Scientists usually ignore philosophers of science just as some artists ignore art critics or authors ignore literary critics. There is a gulf between those who interpret how a profession goes about its business and those who do their “sullen craft.” There are different philosophies of science. One of the oldest and hence one of the earliest to be repudiated, is Francis Bacon’s belief that scientists see patterns or ideas or laws of nature by immersing themselves in a lots of data. This is called induction. Many philosophers believe this is deceptive and claim most scientists really have their ideas before they get data to test or prove them. Two exemplars of Baconian science are Charles Darwin and Gregor Mendel. Darwin spent eight years of hard work before the idea of natural selection as a mechanism of evolution came to him from a mountain of data. Mendel spent seven years in his monastery garden before he figured out what we now call Mendel’s laws of heredity.

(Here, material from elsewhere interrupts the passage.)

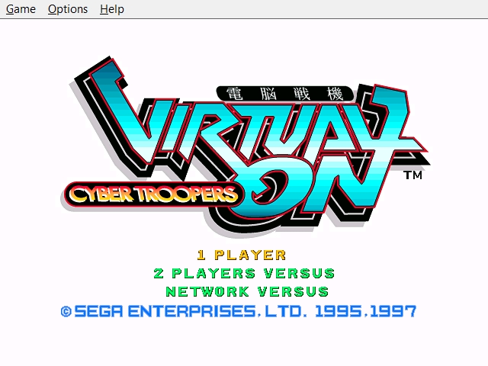Screen dimensions: 488x366
Task: Open the Help menu
Action: coord(112,9)
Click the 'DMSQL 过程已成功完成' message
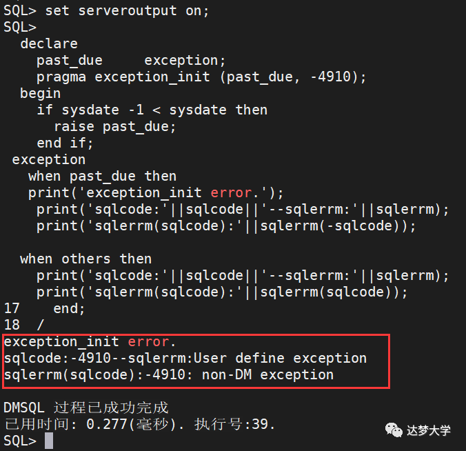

Some of my colleagues, especially in the social sciences, reject not only Baconian induction but the very heart of scientific belief – that we as scientists describe a reality that is out there. They think this is quaint and look for the day when the scales fall off our eyes and we will admit that reality is constructed. One of my colleagues tried to convince me that Darwin’s theory of evolution is just capitalism of the industrial revolution disguised as science. Another colleague in psychology claimed that all of science is just a way each generation constructs reality. He was not persuaded by his own argument, however, when one of his students, who got an F on the final, tried to show that the F was just a construction by his instructor and not an earned grade.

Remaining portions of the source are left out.